Dr. Nancy West, a longtime cinema member and Professor of English at The University of Missouri, writes about Ragtag films for our website.
As an only child, I’ve always been fascinated by sibling relationships: how they shape our sense of identity, how they define our relationships with our parents, how they wound and heal. I’ve always thought that having a sibling would be like having another anchor in the world. So when I saw the preview for Three Identical Strangers, which also played at this year’s True/False Film Fest, I knew I wanted to see it.
Wardle’s film is a documentary about identical triplets, separated at six months old, who discover each other by happenstance 19 years later. Their names are Robert Shafran, Edward Galland and David Kellman, and each one, with his megawatt smile, enormous eyes and mop of brown curly hair, is irrepressibly charming. Watching them onscreen is reason enough to see the movie.
But there are many other reasons. Three Identical Strangers asks big questions—about sibling relationships, the forces that shape self-identity, and why some of us can overcome the cruelties of fate while others of us cannot.
Pause on this for a moment: What would it feel like to discover, at 19, two human beings who seem exactly like you, with your hands and mannerisms, your smile and taste in cigarettes? That’s the first question the film asks, and the answer, voiced by one of the brothers, is “beautiful.” The first thirty minutes of Three Identical Strangers are a joyous upper, all laughs and bear hugs as the brothers come to know each other. In footage of them out in public, at Studio 54 or on the Phil Donahue Show, or playing Frisbee at one another’s homes, they seem bursting with happiness. They buy an apartment together. Open a restaurant together. Sleep in the same bed. One of the best moments in Identical Strangers, in fact, is the recounting of their reunion by David’s elderly aunt, Hedy, who says they were “just like puppies.” “Within five minutes,” she says, “they were wrestling on the floor.”
But soon enough the film turns darker and more disturbing. The brothers aren’t quite the affable, easygoing men they seem. We learn that one of them may have been involved in a murder as a teenager. As business partners, they fight; gradually, they grow estranged from each other. The promise of a magical kinship they felt at 19 gets broken, and for one of them, it is too much of a disappointment to handle.
A much larger darkness also operates in Three Identical Strangers; midway through the film, Wardle reveals that a team of psychological researchers orchestrated the brothers’ separation, unbeknownst to any of the adoptive parents, to see how they would grow up independently. “We were lab rats,” says David. The film then reveals the emotional price each brother paid for this experiment: the nights they spent as babies crying in anguish or banging their heads against the cribs because their brothers had been taken from them. We learn, finally, that what ultimately links these three men is not their looks or mannerisms but their sense of incompleteness.
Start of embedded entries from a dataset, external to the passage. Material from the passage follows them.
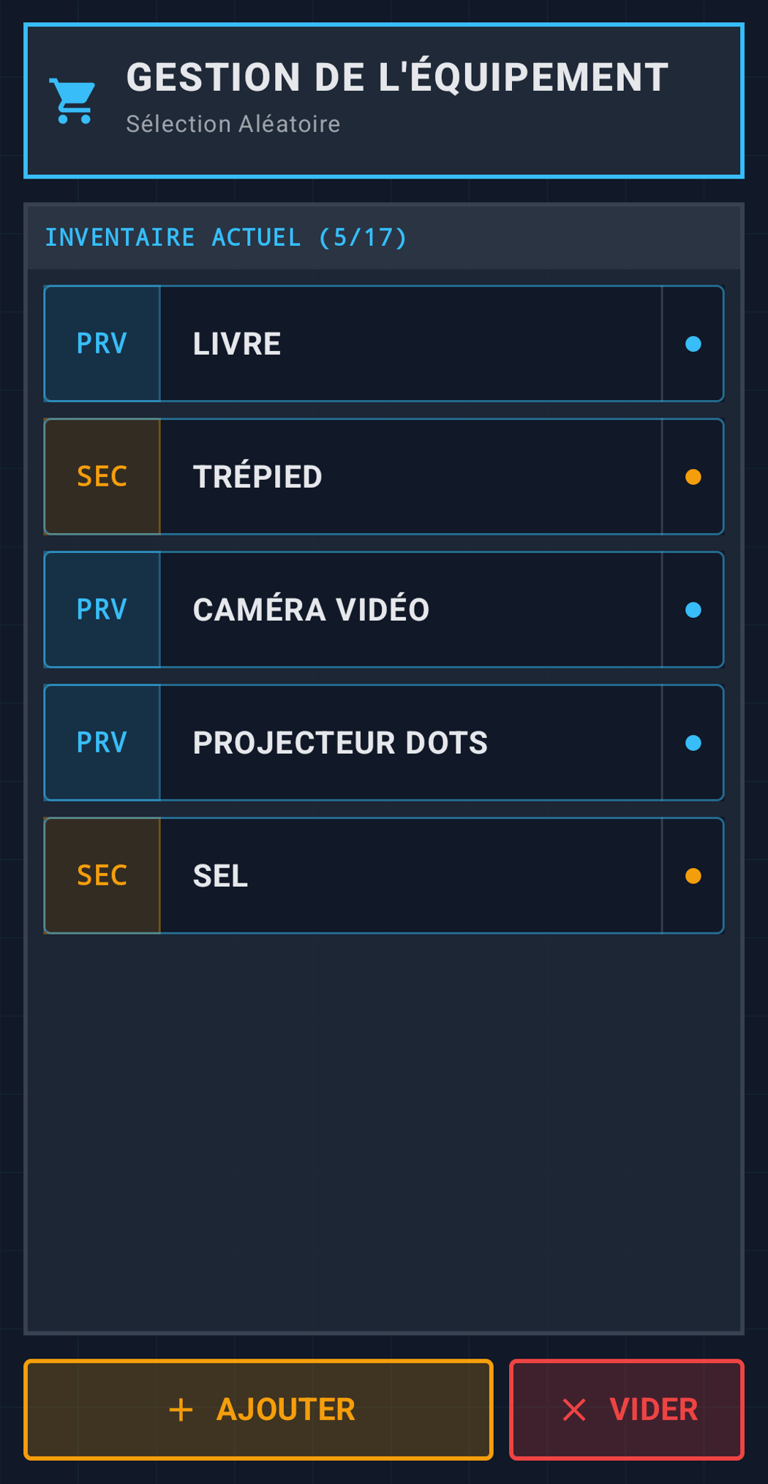Select the Sel item name
This screenshot has width=768, height=1484.
(220, 876)
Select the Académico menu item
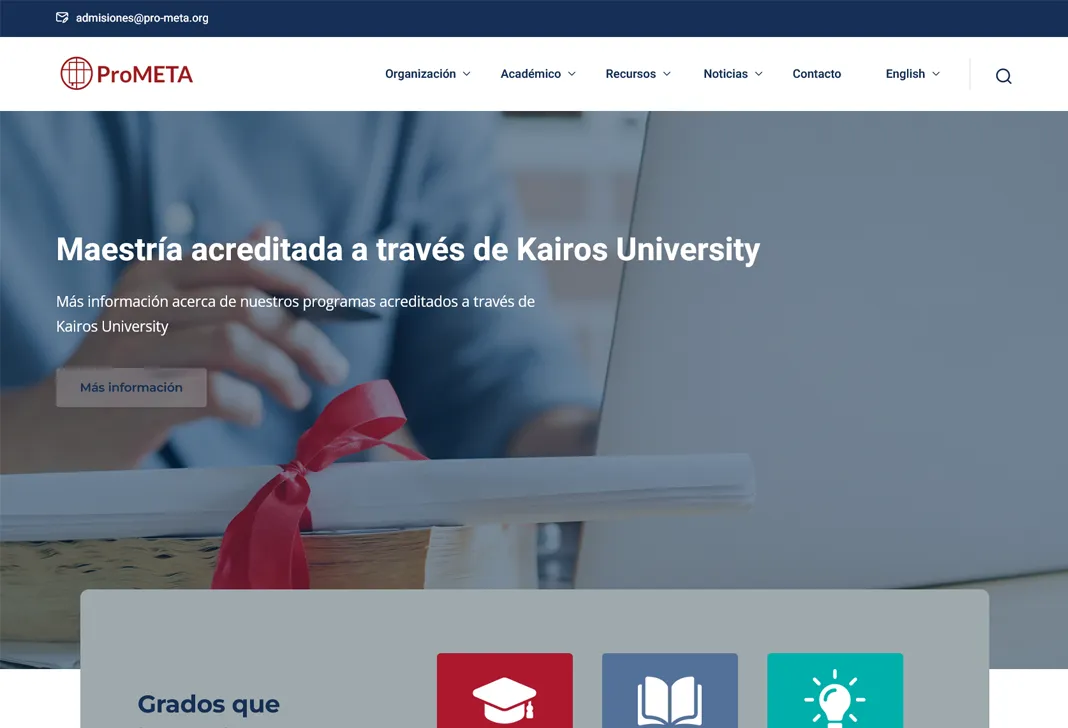This screenshot has width=1068, height=728. coord(531,74)
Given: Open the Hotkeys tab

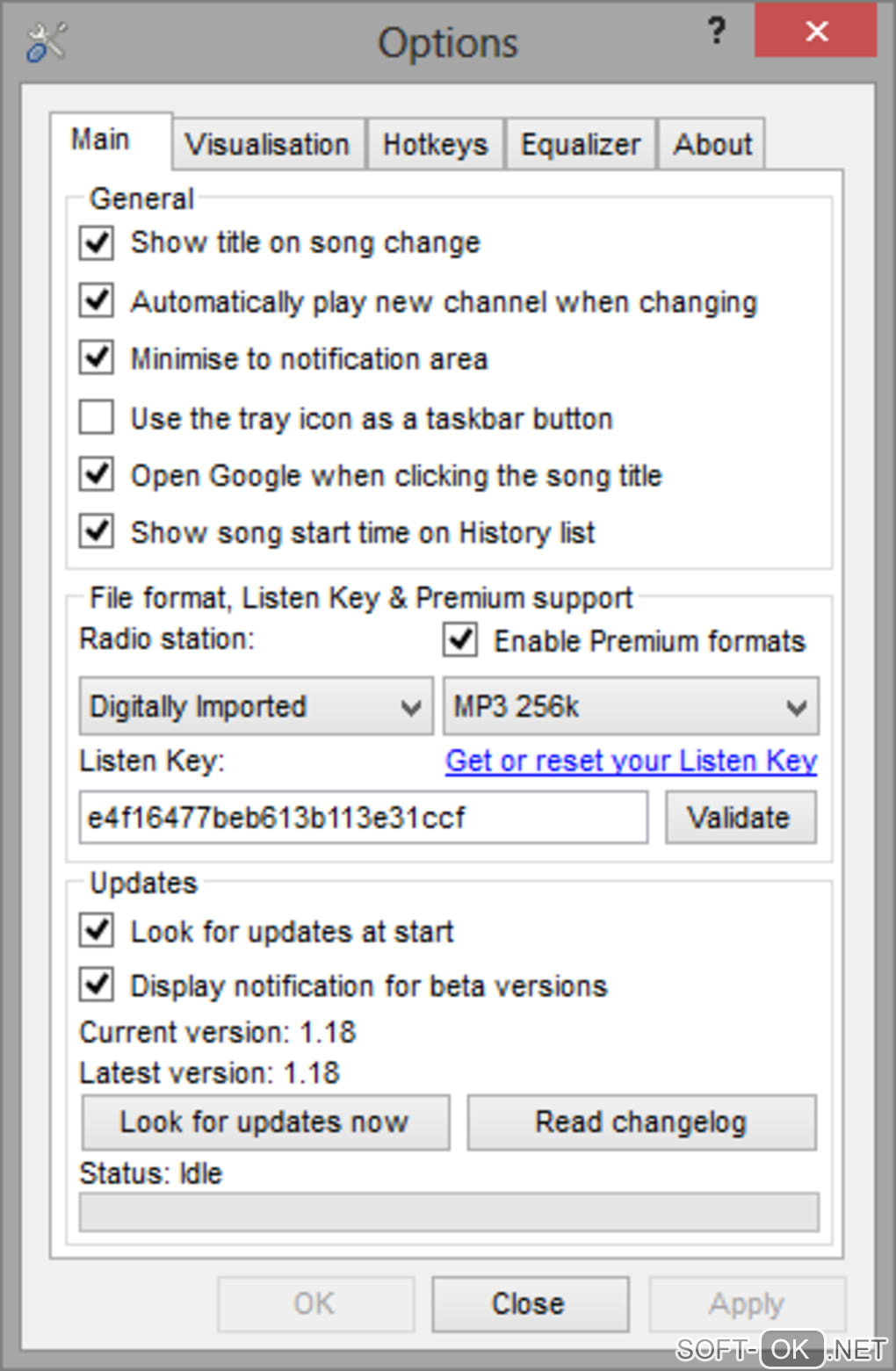Looking at the screenshot, I should coord(435,144).
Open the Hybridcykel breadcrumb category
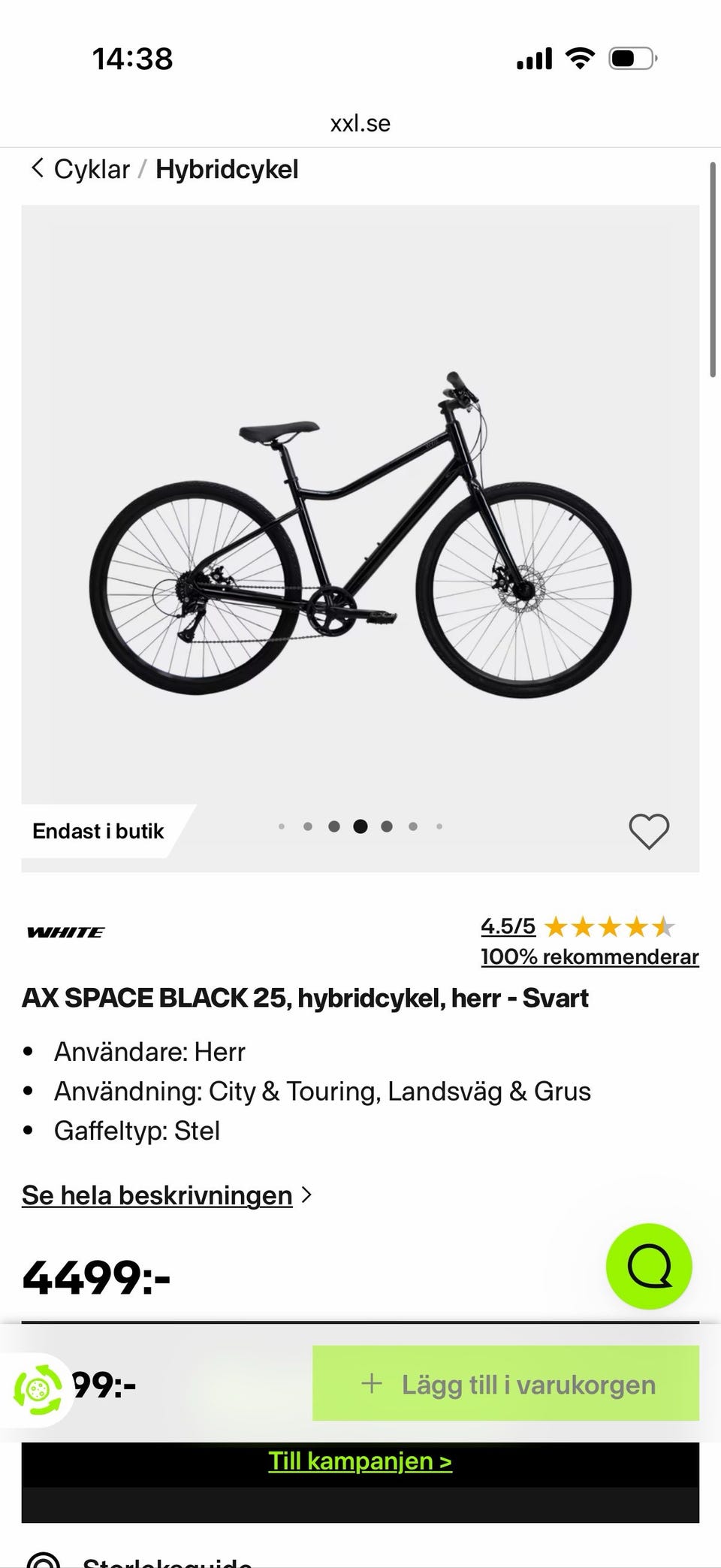The width and height of the screenshot is (721, 1568). (227, 169)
At its core, Three Identical Strangers is all about selfhood. Does the way we grow up mold our identity, or are we, in the end, an accidental arrangement of atoms? Americans never tire of asking this question, given how much we obsess about ways to realize and improve who we are. And yet for all the attention we pay to matters of the self, we have no stronger sense of what constitutes it than we did, say, a hundred years ago. At bottom, we remain a mystery. The beauty of Three Identical Strangers is in how it uses a very singular story to get at this universal truth.